Work required
Take the records below from their first line to the line with "Click the Save", and restate those lines word for word.

Entries taken from a collection:
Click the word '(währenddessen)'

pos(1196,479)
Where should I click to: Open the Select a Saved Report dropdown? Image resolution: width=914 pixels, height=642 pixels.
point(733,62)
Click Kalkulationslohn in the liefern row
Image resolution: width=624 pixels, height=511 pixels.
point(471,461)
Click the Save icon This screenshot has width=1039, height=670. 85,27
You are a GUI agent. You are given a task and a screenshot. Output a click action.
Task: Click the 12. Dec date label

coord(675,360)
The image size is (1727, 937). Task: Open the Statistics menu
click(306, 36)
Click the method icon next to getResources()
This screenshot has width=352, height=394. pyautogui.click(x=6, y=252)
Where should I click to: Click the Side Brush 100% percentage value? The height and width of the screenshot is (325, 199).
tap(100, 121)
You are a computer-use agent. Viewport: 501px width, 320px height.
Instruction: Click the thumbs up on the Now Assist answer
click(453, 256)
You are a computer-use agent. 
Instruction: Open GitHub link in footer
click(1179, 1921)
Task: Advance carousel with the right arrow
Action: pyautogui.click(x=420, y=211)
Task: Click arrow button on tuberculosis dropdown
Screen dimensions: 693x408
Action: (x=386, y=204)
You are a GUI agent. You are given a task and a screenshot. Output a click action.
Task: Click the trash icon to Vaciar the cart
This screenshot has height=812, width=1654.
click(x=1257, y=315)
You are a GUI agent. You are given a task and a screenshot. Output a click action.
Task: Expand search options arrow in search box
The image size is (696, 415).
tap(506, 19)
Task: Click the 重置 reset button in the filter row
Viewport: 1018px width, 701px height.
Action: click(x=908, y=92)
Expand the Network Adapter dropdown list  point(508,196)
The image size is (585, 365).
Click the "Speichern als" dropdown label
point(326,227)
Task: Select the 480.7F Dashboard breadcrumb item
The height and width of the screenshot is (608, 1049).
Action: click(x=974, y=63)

Response area
Click the word '(währenddessen)'

pos(1196,479)
Where should I click to: Open the Select a Saved Report dropdown? Image resolution: width=914 pixels, height=642 pixels.
point(733,62)
Click Kalkulationslohn in the liefern row
Image resolution: width=624 pixels, height=511 pixels.
point(471,461)
Click the Save icon This screenshot has width=1039, height=670. 85,27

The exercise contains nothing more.